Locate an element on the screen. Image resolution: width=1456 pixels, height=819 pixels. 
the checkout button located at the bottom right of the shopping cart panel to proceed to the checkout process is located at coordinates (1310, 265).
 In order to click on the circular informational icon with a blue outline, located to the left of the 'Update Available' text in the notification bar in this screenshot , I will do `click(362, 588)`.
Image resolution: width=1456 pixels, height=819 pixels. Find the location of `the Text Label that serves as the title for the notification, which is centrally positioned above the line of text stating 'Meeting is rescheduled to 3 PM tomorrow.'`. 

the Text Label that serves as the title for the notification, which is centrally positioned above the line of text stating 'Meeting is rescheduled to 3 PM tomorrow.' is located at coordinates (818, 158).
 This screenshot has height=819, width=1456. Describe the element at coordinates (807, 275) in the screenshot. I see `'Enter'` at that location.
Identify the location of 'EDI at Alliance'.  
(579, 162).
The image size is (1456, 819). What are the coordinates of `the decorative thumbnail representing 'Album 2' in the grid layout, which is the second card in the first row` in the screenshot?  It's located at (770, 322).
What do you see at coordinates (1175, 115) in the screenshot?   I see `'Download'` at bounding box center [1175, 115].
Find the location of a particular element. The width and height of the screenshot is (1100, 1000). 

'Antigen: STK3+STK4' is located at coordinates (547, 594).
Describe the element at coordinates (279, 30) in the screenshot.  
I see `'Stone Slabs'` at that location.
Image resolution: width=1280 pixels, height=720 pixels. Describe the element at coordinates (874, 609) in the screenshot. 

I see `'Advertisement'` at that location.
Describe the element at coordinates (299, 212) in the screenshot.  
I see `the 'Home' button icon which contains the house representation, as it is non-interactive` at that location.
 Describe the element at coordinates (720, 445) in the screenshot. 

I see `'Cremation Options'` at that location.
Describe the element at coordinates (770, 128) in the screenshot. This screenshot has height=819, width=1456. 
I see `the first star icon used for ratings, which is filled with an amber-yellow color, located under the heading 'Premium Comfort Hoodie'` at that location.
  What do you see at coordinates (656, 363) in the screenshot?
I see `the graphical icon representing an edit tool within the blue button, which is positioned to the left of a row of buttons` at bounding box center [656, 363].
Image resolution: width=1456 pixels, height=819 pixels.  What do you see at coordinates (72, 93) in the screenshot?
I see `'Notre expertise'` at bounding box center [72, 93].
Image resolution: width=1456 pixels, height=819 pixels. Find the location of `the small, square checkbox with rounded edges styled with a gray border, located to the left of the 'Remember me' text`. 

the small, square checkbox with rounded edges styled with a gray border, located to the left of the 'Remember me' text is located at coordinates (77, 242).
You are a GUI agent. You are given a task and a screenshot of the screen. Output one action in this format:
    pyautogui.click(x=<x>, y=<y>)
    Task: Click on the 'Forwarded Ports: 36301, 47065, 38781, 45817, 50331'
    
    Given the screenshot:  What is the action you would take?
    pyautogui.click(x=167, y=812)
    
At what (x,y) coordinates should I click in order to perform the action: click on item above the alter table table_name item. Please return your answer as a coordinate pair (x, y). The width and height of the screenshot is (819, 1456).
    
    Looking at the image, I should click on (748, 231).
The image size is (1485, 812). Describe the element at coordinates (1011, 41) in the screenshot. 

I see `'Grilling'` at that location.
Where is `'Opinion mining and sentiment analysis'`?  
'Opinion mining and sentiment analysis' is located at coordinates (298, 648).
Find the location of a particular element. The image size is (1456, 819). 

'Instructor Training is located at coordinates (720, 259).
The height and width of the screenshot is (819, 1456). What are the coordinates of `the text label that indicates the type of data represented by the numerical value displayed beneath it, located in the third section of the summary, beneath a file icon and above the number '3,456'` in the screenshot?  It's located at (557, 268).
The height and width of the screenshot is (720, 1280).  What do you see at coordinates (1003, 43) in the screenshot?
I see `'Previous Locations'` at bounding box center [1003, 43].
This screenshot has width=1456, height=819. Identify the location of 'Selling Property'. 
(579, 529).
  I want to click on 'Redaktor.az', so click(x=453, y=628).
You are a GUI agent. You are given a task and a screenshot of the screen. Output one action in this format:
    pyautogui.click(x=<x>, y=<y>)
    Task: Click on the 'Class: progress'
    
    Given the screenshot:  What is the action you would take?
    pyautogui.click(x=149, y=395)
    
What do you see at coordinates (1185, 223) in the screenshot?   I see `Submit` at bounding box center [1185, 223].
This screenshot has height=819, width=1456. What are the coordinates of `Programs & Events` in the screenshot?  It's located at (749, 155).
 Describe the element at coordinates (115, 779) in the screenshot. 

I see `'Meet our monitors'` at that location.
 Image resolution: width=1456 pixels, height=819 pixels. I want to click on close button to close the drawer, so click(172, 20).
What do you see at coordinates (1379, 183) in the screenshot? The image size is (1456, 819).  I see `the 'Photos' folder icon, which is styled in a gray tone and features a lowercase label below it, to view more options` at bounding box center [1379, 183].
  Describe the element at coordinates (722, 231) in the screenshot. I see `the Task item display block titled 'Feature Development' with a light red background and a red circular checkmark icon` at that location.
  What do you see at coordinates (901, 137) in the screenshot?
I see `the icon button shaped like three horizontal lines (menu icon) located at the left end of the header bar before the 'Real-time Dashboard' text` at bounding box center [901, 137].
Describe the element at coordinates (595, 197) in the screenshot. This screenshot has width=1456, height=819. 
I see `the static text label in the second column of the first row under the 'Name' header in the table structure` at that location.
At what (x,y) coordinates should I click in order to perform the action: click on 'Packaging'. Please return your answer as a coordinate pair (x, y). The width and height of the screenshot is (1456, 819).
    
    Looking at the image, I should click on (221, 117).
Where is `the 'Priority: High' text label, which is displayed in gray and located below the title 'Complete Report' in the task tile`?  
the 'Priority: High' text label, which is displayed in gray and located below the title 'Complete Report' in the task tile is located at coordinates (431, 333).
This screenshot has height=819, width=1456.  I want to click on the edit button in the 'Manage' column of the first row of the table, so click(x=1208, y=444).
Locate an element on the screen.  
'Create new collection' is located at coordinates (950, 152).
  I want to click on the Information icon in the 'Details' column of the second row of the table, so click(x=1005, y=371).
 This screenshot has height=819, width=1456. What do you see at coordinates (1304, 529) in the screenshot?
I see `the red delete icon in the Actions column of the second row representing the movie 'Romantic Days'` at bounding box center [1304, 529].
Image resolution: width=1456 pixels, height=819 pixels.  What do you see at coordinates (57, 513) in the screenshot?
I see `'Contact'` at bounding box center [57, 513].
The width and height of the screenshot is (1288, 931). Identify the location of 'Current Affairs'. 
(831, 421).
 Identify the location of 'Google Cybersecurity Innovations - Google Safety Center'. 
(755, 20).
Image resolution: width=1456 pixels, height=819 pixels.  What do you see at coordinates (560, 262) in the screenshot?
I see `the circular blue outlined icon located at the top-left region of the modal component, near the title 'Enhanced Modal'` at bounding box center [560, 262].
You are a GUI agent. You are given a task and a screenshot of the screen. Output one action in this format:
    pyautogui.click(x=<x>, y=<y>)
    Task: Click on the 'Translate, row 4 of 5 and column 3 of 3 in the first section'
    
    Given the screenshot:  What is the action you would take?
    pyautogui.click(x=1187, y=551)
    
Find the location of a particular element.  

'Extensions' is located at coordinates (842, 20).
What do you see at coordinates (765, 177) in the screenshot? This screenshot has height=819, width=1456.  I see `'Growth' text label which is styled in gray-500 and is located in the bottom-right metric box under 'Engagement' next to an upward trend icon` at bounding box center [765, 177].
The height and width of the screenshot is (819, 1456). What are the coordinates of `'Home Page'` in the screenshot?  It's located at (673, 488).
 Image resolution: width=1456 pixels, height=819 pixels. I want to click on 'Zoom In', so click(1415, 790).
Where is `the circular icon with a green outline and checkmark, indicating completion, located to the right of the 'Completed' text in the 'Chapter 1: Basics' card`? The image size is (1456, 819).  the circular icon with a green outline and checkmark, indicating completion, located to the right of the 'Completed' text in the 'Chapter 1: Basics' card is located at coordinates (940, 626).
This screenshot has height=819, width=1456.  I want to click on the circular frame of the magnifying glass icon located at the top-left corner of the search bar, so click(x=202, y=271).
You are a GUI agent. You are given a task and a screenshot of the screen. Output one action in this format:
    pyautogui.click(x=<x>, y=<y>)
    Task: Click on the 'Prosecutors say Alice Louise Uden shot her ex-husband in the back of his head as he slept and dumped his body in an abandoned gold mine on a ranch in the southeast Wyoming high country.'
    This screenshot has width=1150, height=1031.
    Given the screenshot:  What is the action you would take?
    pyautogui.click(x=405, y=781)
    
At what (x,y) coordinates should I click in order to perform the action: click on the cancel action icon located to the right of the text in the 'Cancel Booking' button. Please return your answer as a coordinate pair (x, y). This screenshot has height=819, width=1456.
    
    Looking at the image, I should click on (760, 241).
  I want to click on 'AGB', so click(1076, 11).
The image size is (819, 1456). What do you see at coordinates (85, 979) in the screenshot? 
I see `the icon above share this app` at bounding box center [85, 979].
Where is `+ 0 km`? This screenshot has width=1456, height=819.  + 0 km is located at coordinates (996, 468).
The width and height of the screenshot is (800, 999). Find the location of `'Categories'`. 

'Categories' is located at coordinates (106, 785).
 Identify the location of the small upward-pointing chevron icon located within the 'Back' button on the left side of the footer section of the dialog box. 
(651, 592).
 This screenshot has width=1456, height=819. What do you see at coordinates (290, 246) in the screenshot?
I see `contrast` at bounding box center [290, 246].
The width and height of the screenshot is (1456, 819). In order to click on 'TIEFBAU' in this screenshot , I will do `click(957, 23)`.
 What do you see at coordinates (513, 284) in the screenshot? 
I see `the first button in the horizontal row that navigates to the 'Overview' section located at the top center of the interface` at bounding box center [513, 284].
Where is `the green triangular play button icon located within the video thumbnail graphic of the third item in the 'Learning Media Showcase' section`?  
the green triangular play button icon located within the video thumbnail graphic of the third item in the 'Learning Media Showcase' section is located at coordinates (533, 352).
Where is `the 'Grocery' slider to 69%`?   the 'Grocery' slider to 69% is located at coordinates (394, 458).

* * *

Reproduce word for word the part of the rows that opens with the very first line and closes with the line containing "In order to click on the", including both of those lines.

Complete output>
Locate an element on the screen. Image resolution: width=1456 pixels, height=819 pixels. 
the checkout button located at the bottom right of the shopping cart panel to proceed to the checkout process is located at coordinates (1310, 265).
 In order to click on the circular informational icon with a blue outline, located to the left of the 'Update Available' text in the notification bar in this screenshot , I will do `click(362, 588)`.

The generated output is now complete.